Clinical trials are research studies performed on human subjects. Studies conducted on animals, in test tubes, or using various other laboratory techniques are often called basic research. Clinical trials may include studies to evaluate the course of a disease, its cause or treatment.

Testing of new drugs or therapies is often the most visible and tantalizing type of clinical trial. In the U.S., clinical trials that evaluate a new drug or pharmaceutical therapy fall under very strict regulation by the Food and Drug Administration (FDA). The FDA decides whether the studies performed show that a drug is effective enough and safe enough to warrant broad distribution of the drug to patients.

There are many Alpha-1 clinical trials going on that do not involve the testing of new drugs or therapies, many supported by the Alpha-1 Foundation.

The Alpha-1 Coded Testing (ACT) Study

The goal of the ACT Study is to provide free, confidential testing services and facilitate research on genetic testing.
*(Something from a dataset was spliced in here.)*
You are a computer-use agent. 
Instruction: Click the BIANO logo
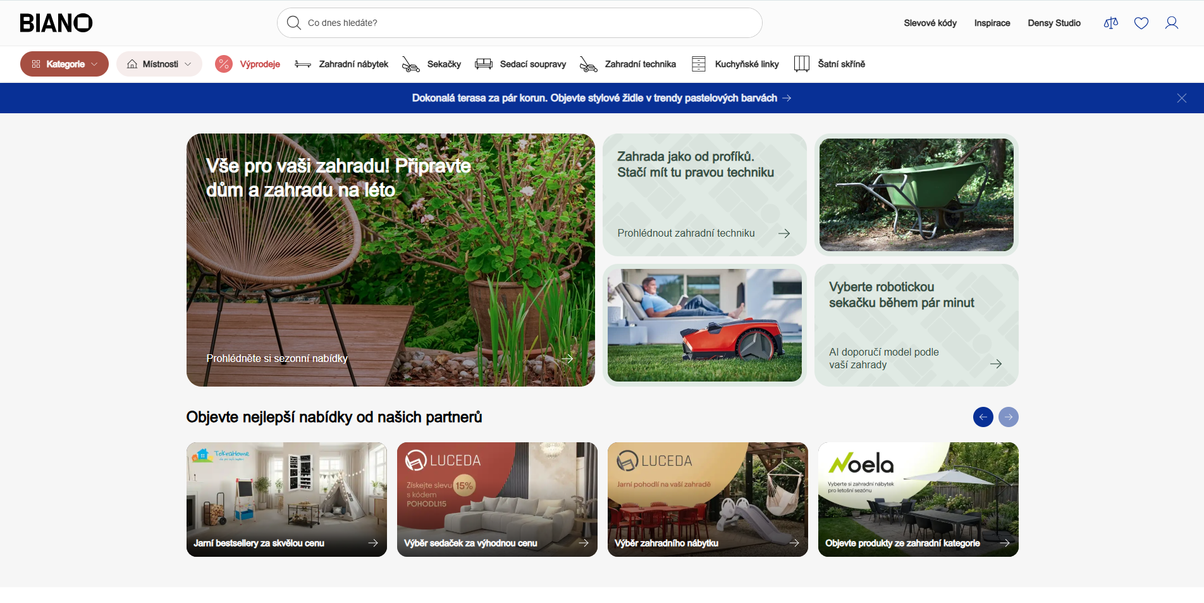56,23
The test is administered through a research study which evaluates perceived risks and benefits of genetic testing. Anyone can ask to be tested. The ACT Study provides a way for family members of Alphas and others at risk to learn their Alpha-1 genotype. Enrollment into the study may end at any time. The ACT Study is sponsored by the Alpha-1 Foundation. For more information, email gettested@alpha1.org or call toll free, 877-228-7321 ext 245.
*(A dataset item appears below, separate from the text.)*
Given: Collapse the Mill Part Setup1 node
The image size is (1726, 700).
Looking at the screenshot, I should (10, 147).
International listing of Alpha-1 research studies

The U.S. National Institutes of Health (NIH) lists Alpha-1 research studies in the United States and around the world at ClinicalTrials.gov.

The NIH describes the Clinical Trials site:

ClinicalTrials.gov is a registry of federally and privately supported clinical trials conducted in the United States and around the world. ClinicalTrials.gov gives you information about a trial’s purpose, who may participate, locations, and phone numbers for more details. This information should be used in conjunction with advice from health care professionals.

You can find clinical trials for Alpha-1 by typing “Alpha-1 Antitrypsin Deficiency” into the search box. (You can just type “Alpha-1″ and get a lot of results — but many trials will appear that have nothing to do with Alpha-1 Antitrypsin Deficiency.)

Please note the important NIH caution if you should consider volunteering for one of these studies: “This information should be used in conjunction with advice from health care professionals.” It’s always a good idea for an Alpha to see a doctor who’s familiar with Alpha-1, and discuss the risks and benefits before joining a clinical trial.

Also keep in mind that many of these clinical trials will not be available in your area and that you may not qualify for them. If you are a member of the Alpha-1 Research Registry, that research is already done before you get a notice about a new trial.